Smoking has been associated with a threefold increased risk of developing erosions and age contributed to a 1.6-fold increased risk [22]. A 10.1-fold increase in the risk of developing erosions was present if BMI was greater than 30 [23].

26 % (n = 19/73) were recorded as being smokers and one of these patients was diagnosed with a mesh exposure.
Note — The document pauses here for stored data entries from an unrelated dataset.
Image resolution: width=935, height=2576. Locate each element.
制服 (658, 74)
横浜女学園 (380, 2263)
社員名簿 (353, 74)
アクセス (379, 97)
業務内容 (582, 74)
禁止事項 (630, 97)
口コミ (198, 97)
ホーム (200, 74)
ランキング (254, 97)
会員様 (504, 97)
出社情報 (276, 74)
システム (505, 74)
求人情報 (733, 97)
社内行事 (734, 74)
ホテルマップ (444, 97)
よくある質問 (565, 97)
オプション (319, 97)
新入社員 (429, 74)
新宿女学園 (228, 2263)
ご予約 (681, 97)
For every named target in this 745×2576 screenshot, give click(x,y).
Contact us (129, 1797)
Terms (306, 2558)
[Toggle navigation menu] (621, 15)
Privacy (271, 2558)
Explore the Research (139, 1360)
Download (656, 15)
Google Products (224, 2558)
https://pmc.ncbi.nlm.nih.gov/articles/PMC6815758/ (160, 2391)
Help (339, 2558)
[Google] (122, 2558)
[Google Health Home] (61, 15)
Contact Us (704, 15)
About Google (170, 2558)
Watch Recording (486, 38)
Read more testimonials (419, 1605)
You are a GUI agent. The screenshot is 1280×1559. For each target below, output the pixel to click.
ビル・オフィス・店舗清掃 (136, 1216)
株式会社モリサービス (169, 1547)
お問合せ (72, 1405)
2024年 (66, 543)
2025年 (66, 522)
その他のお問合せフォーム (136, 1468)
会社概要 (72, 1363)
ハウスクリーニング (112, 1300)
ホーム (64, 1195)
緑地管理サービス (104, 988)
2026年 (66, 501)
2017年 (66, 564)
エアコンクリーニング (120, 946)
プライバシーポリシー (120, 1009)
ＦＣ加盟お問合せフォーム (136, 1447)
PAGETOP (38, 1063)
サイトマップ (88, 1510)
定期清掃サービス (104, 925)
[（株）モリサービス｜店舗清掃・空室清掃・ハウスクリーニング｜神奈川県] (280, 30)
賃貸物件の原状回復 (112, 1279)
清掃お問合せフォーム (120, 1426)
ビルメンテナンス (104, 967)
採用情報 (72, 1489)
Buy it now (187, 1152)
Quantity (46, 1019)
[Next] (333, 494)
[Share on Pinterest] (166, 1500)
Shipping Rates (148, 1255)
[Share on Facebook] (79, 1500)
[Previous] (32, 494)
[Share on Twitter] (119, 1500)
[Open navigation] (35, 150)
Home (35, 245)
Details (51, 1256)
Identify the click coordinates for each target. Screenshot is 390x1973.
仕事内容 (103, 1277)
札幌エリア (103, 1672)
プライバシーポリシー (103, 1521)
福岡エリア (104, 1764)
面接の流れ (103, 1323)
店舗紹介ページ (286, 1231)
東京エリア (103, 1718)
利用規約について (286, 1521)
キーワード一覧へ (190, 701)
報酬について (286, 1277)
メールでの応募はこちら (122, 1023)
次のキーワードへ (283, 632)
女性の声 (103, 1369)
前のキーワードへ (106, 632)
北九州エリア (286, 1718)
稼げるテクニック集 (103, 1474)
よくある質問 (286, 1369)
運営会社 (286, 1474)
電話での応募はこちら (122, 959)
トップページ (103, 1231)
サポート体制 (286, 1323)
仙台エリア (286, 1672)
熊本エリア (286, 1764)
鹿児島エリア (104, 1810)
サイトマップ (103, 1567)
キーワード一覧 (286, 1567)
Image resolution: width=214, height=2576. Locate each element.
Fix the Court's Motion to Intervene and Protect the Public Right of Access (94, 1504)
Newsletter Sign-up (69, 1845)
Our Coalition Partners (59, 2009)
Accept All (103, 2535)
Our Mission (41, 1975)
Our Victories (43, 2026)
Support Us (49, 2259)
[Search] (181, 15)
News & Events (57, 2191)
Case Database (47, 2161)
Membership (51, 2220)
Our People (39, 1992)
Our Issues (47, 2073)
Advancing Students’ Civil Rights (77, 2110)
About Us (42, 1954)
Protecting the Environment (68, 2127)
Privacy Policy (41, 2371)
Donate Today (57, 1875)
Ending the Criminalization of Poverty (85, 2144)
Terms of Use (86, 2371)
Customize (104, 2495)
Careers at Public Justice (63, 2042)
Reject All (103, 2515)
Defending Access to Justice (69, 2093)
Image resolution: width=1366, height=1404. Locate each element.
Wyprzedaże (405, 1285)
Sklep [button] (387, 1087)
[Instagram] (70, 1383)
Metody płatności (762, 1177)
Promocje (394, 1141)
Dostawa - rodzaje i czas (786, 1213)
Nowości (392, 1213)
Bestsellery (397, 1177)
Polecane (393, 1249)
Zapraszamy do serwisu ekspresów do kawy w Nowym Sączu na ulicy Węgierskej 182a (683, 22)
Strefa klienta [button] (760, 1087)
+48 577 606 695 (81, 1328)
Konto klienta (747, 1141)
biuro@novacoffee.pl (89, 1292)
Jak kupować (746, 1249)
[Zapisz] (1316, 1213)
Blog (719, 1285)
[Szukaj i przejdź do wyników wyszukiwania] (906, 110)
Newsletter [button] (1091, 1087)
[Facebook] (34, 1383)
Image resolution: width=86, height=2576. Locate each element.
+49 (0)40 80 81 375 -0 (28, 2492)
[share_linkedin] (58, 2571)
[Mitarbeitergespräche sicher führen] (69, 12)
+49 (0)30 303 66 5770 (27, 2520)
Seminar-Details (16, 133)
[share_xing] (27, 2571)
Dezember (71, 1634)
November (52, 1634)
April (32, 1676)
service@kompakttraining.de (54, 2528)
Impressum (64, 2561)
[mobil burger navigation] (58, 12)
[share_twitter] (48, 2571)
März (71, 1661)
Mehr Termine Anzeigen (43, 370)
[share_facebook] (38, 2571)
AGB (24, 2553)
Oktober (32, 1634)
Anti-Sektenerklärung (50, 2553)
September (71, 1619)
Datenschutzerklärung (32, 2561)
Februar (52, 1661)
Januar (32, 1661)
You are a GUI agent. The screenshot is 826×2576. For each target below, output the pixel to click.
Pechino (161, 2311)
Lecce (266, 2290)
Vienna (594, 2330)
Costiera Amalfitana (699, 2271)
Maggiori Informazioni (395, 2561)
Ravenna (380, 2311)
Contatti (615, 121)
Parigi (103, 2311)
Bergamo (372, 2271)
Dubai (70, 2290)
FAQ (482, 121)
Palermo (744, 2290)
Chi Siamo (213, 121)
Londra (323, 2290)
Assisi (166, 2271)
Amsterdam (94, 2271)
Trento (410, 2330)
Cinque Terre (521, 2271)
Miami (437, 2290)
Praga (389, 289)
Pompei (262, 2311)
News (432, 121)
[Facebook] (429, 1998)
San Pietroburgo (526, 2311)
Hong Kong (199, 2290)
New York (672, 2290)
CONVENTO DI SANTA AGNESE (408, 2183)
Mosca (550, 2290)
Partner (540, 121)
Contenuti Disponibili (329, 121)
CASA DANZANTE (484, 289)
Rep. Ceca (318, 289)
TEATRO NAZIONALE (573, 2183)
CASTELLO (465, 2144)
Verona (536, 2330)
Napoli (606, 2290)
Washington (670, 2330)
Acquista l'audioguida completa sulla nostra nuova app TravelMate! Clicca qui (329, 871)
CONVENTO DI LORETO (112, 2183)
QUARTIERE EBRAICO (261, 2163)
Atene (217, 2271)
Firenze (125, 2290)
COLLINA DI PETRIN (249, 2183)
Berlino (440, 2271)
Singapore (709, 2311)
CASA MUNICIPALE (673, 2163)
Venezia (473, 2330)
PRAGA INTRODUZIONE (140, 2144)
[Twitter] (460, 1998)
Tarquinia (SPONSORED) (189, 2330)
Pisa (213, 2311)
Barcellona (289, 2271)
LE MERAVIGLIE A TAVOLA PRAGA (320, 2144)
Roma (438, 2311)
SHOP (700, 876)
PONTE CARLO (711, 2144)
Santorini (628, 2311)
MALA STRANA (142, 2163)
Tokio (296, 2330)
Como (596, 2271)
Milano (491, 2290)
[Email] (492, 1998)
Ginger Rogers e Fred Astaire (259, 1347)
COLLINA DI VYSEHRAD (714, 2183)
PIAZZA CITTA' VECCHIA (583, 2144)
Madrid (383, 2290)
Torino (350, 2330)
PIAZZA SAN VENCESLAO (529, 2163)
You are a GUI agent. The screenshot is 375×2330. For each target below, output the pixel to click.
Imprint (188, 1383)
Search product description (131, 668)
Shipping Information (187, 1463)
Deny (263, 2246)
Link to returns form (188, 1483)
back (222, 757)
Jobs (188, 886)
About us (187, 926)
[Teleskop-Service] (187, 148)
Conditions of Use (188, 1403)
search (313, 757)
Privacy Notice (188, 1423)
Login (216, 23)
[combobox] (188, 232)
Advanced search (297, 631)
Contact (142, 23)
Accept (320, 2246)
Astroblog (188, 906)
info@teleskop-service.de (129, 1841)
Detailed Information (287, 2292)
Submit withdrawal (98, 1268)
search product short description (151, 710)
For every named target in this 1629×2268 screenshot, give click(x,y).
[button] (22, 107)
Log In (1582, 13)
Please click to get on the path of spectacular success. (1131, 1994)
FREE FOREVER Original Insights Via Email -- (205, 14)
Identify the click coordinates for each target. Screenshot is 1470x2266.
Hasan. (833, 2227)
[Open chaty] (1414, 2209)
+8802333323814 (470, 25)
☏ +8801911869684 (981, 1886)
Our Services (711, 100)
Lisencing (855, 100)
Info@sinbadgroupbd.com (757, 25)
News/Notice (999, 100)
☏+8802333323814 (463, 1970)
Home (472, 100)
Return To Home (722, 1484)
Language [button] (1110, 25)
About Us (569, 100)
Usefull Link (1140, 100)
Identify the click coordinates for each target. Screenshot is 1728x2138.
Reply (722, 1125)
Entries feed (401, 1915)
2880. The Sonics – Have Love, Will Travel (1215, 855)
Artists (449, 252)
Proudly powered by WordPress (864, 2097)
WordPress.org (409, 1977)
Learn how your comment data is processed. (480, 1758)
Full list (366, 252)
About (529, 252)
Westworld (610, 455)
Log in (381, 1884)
We speculate that careful patient selection, adequate training, precise standardised technique and high surgical volume contributed to the low rate of intraoperative complications and the results reflect those that can be expected from an experienced urogynaecologist fully trained in transvaginal mesh technique. This report may help to give a more realistic view of the true value of transvaginal mesh without the confounding problem of inexperience or inadequate training.

Conclusion

98 % of our patients undergoing transvaginal mesh did not have any intraoperative complications. Mesh exposure was noted in 4 % (n = 6/135). 2 % (n = 4/159) reported dyspareunia. 29 % (n = 40/135) experienced postoperative bladder symptoms. 9 % (n = 13/135) patients needed further surgery to address postoperative complications due to the mesh.

A statistically significant improvement was noted in most arms of the vaginal symptoms questionnaire at long term-follow up suggesting that the transvaginal mesh has an important role to play in the management of pelvic organ prolapse and improvement in quality of life.

The transvaginal mesh is an important alternative choice for women with recurrent prolapse after failed conventional repair techniques or those with failed sacrocolpopexy or sacrospinous fixation. Emphasis must be placed on appropriate patient selection, standardising surgical technique and accredited training. Throwing the baby out with the bath water would mean the loss of a valuable technique that can effectively and safely treat severe and recurrent prolapse.

Limitations

Small cohort of patients for the prospective study. To our knowledge, however, it is the largest cohort of patients operated by a single surgeon and has the longest term follow-up data.